Witold o mało nie dostał apopleksji! Kiedy nieco ochłonął, poczuł jak zapala mu się w głowie ostrzegawcze światełko. Prosił o pomoc najsilniejszego spośród obecnych mężczyzn kuzyna i wyszli obaj zostawiając imieninowych gości. Przedtem jednak uspokoił żonę, mówiąc, że idzie tylko sprawdzić, czy Mela jest na pewno zdrowa i czy czegoś jej nie trzeba. Po drodze wstąpili jeszcze po dozorcę.
Drzwi do mieszkania Meli i Jana pozostawały zamknięte, mimo że dzwonili i dobijali się dość długo. Witold czuł jednak, że córka jest w domu… Po kilkunastu minutach usłyszeli w mieszkaniu jakiś szmer. Wtedy zdecydowali się wyważyć drzwi. Udało im się to, ale wejście do środka nie od razu było możliwe, bo drzwi blokowało od wewnątrz ciężkie biurko (ściągnięte z gabinetu!), na którym ktoś ustawił solidne krzesła z jadalni.
Wspólnym wysiłkiem mężczyźni wszystko to przesunęli.
Mela siedziała w kucki przy kuchennym kredensie w nocnej koszuli poplamionej krwią i patrzyła przed siebie nieobecnym wzrokiem. Była rozczochrana jakby właśnie wstała z łóżka.
Co tu się stało, na litość boską? — wyjąkał przerażony Witold, ogarniając wzrokiem tę dziwną scenerię z piramidą krzeseł na biurku. — Kto wszystko ustawił i po co?

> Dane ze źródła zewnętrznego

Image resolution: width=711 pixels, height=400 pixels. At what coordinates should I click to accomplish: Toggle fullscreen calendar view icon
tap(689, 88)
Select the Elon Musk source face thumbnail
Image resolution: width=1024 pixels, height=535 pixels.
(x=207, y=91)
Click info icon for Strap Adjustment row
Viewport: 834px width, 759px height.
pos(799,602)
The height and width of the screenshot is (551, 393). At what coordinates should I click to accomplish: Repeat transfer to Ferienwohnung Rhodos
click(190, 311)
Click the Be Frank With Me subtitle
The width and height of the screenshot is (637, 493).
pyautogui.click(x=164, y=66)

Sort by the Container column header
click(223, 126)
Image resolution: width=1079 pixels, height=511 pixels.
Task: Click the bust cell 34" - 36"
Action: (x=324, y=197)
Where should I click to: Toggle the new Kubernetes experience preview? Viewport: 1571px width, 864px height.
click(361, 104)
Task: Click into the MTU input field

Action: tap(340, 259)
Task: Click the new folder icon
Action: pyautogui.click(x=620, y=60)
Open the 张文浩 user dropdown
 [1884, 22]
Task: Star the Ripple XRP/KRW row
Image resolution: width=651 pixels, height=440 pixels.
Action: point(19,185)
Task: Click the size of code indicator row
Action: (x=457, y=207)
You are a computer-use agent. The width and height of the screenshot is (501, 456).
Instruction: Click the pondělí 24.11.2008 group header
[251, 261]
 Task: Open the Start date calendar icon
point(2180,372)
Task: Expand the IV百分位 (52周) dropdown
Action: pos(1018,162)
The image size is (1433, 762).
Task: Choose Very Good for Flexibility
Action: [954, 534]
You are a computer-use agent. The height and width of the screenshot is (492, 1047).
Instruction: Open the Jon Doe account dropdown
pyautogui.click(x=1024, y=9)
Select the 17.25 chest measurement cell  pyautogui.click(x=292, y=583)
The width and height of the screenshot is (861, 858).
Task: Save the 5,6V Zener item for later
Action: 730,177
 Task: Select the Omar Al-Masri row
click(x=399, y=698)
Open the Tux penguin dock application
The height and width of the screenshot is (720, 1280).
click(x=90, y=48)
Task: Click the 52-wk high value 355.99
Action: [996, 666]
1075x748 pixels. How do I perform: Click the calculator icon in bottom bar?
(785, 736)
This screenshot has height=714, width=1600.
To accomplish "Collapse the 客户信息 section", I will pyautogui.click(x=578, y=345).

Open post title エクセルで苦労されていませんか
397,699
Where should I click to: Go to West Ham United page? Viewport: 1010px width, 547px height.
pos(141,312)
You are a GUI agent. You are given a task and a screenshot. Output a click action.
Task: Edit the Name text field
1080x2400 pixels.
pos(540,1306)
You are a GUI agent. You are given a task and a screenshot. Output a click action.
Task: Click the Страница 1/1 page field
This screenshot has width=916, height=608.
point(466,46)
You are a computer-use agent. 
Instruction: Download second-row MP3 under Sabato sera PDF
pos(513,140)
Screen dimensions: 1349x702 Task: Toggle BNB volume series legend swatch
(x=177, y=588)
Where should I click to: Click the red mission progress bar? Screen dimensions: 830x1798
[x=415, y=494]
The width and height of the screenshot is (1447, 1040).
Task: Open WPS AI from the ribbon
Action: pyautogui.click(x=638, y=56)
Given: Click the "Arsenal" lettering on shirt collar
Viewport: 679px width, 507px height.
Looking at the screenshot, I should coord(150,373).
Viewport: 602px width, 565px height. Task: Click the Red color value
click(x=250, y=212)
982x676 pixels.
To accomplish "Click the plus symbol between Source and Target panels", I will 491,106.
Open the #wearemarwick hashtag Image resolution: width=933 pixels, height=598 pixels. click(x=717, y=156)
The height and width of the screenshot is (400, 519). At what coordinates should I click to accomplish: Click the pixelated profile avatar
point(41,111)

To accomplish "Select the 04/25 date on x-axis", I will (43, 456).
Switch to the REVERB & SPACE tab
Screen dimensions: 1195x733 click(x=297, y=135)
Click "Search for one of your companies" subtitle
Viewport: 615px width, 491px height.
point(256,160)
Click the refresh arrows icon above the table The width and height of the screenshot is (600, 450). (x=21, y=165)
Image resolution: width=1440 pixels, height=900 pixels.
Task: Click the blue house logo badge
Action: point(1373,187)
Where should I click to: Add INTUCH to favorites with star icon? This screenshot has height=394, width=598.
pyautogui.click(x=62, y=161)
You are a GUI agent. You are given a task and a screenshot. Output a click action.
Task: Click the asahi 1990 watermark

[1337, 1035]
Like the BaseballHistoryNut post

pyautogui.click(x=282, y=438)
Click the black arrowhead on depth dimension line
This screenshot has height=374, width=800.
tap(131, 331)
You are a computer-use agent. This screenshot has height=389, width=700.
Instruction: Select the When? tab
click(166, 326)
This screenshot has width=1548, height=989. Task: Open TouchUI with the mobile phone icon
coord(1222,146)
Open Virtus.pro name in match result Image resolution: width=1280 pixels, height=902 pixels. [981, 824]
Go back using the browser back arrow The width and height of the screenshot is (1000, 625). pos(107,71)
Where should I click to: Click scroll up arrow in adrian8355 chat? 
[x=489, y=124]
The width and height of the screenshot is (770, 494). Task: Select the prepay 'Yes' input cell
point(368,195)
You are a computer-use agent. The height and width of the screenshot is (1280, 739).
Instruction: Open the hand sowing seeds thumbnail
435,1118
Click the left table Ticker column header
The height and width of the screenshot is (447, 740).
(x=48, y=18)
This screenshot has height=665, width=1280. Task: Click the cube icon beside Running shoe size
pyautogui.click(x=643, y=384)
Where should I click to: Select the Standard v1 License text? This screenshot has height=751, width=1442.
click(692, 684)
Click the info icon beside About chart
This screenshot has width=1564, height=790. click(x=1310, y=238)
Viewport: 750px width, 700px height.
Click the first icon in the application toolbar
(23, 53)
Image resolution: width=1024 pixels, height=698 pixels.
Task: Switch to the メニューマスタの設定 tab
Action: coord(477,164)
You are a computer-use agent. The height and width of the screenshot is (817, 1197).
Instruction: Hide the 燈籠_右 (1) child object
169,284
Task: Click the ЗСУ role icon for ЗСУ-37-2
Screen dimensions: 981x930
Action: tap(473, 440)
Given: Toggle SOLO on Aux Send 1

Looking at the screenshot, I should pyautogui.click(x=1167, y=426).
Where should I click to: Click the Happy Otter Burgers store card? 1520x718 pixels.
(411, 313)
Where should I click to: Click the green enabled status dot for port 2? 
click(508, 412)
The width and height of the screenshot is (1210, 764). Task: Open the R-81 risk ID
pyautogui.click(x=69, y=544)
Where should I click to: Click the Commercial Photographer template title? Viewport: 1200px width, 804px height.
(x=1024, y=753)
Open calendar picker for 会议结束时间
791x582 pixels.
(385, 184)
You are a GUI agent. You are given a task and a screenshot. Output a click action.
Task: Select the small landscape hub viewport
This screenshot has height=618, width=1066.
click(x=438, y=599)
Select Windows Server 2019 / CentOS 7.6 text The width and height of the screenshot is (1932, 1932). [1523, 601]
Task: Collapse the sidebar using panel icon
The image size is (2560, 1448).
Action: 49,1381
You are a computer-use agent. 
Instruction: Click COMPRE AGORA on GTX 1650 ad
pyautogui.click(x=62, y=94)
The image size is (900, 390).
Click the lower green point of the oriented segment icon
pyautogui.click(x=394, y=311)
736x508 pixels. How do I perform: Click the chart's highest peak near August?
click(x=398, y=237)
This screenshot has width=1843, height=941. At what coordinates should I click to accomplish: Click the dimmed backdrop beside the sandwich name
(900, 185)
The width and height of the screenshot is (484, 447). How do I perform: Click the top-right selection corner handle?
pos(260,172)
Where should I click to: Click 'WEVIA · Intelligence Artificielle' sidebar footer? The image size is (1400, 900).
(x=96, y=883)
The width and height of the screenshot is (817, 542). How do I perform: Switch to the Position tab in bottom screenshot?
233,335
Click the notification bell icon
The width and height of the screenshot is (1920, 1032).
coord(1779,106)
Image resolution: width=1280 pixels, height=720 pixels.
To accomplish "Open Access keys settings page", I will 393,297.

To chyba ja sama… Nie wiem… Wydaje mi się, że Jan… chyba chciał mnie zabić — powiedziała niepewnie i rozpłakała się. Dopiero teraz całe napięcie zaczęło ustępować. Płakała coraz głośniej, coraz bardziej histerycznie. Łkając, próbowała opowiedzieć co się wydarzyło, ale w ogóle nie można było jej zrozumieć. Ojciec i dwaj pozostali panowie obeszli całe mieszkanie, jednak poza nimi nie było tam nikogo więcej.
Gdzie jest Jan? — wrzasnął Witold.
Nie wiem, może poszedł szukać tego swojego złotego zegarka, który wyrzuciłam mu przez okno. Dostał go przecież w prezencie od swojej ukochanej mamusi… — powiedziała zmęczonym głosem.
Zaprowadzona do łóżka niedługo potem oddychała już miarowo i zasnęła.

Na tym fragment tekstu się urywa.